As rachaduras surgiram em fevereiro de 2018, uma delas com 280 metros de extensão. No mês seguinte, houve o primeiro tremor, com novas rachaduras, abertura de crateras e danos aos imóveis do bairro Pinheiro. Em 2019, o Serviço Geológico do Brasil (CPRM) confirmou que a instabilidade no solo foi causada pela mineração.

Desde então, a Braskem vem tentando tamponar as minas que ameaçam desabar com areia, porque isso era feito apenas com água e deu errado. Entretanto, o fracasso dessa alternativa foi varrido para debaixo do tapete. As soluções pactuadas com a Prefeitura de Maceió e órgãos ambientais foram insatisfatórias. Não existe transparência em relação às medidas tomadas e a população é mantida à margem dessas tratativas.

Repete-se a mesma situação de Mariana e Brumadinho, em Minas Gerais, onde as represas de resíduos de ferro da Vale se romperam, provocando destruição e morte, por irresponsabilidade da empresa e falta de fiscalização ambiental adequada.

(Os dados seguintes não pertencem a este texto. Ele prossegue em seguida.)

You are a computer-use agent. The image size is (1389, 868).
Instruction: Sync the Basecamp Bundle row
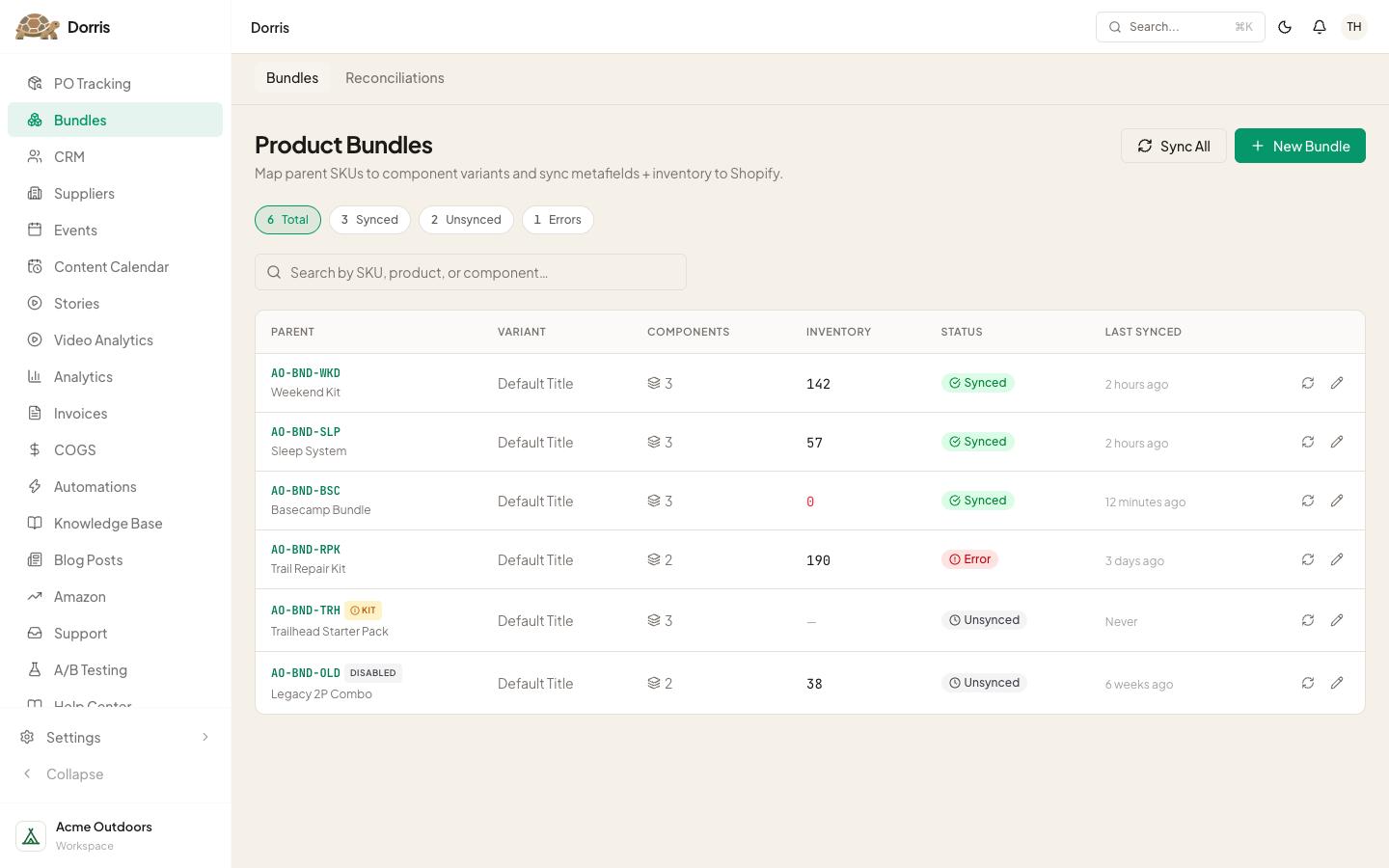[1308, 501]
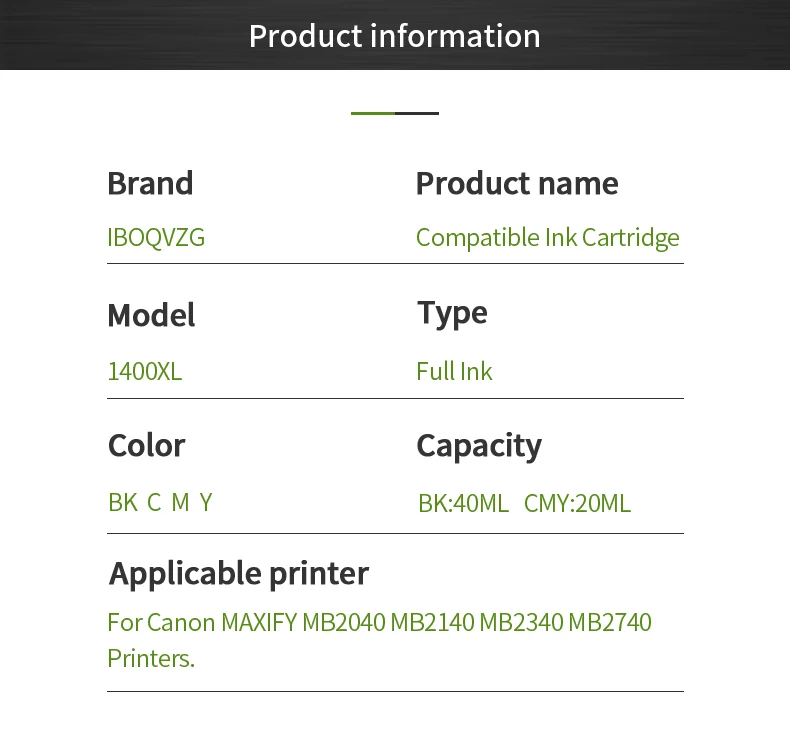Click the BK:40ML capacity value
Viewport: 790px width, 752px height.
click(x=463, y=503)
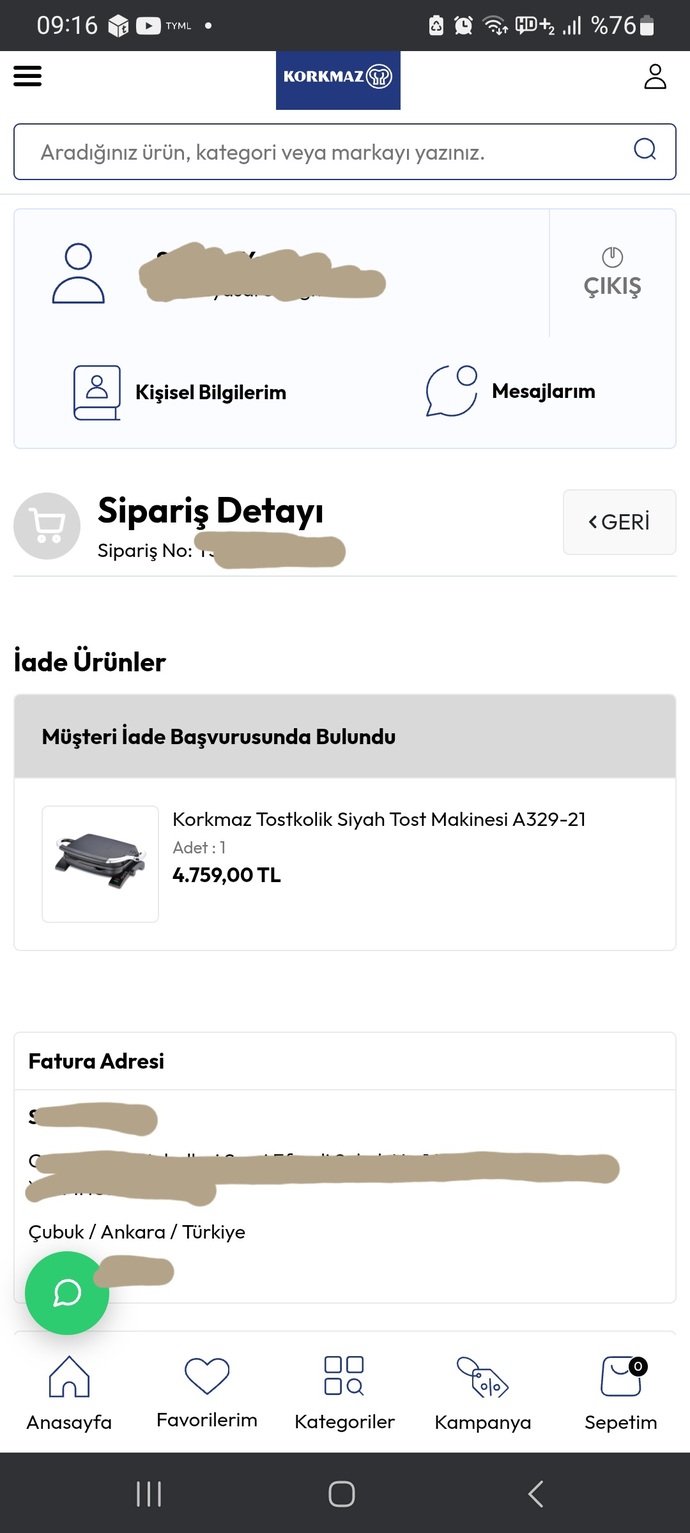Screen dimensions: 690x1533
Task: Open the green WhatsApp chat bubble
Action: [x=67, y=1293]
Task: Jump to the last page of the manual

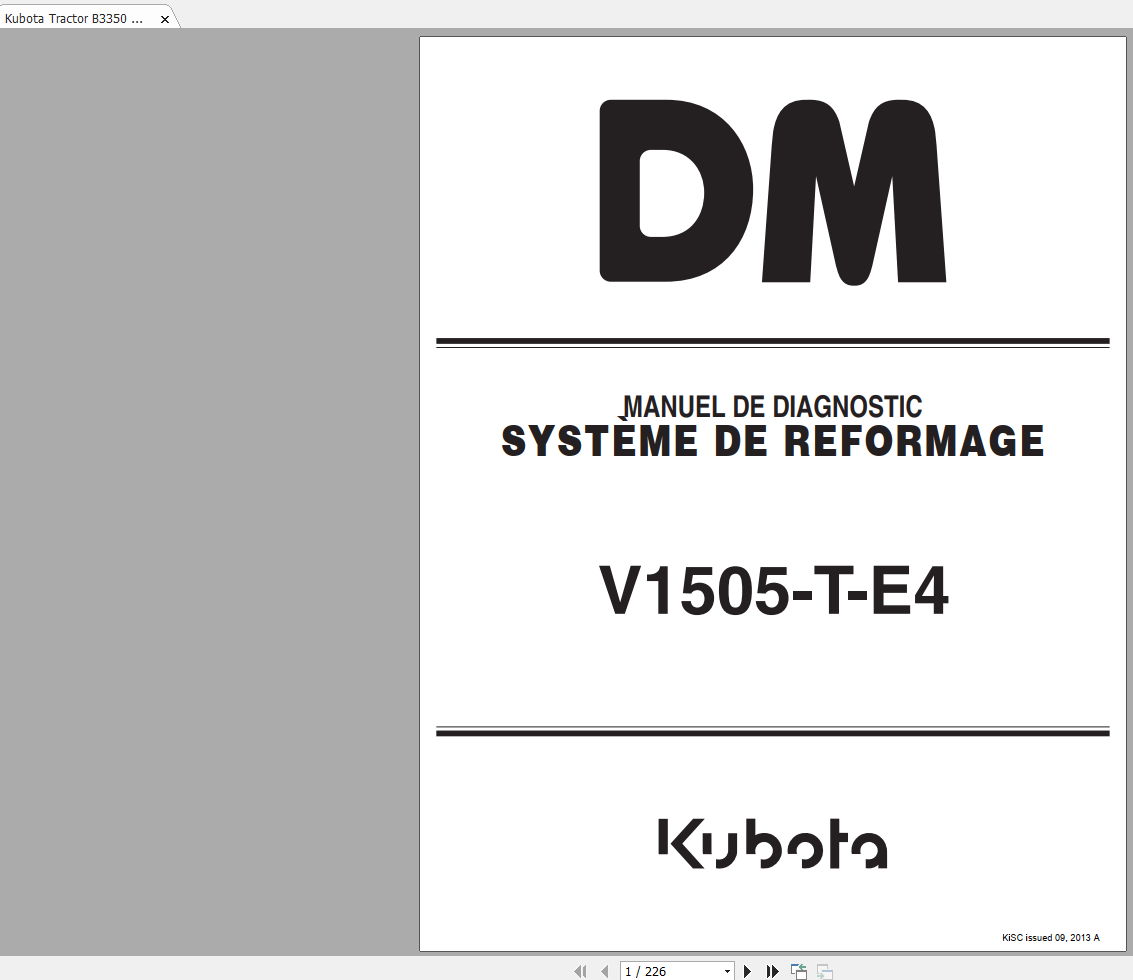Action: click(772, 971)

Até agora, ninguém morreu nas áreas afetadas de Maceió, mas os prejuízos econômicos são enormes. Agora, tragédia ambiental iminente pode ser de proporções inéditas no mundo: as águas da lagoa do Mundaú podem ser sugadas pelas minas.

A Braskem afirma que "a área de serviço da empresa, onde são executados os trabalhos de preenchimento dos poços, está isolada desde a tarde da terça-feira, em cumprimento às ações definidas nos protocolos de segurança". A empresa diz que 99,3% dos imóveis da área de risco foram realocados, desde novembro de 2019.

Ainda segundo a Braskem, os dados de monitoramento demonstram que a acomodação do solo segue concentrada na área desta mina, mas pode ser abrupta. Com escritórios e plantas nas Américas, na Europa e na Ásia, a Braskem atende clientes em mais de 70 países. É a maior produtora de resinas termoplásticas das Américas e líder mundial na produção de biopolímeros.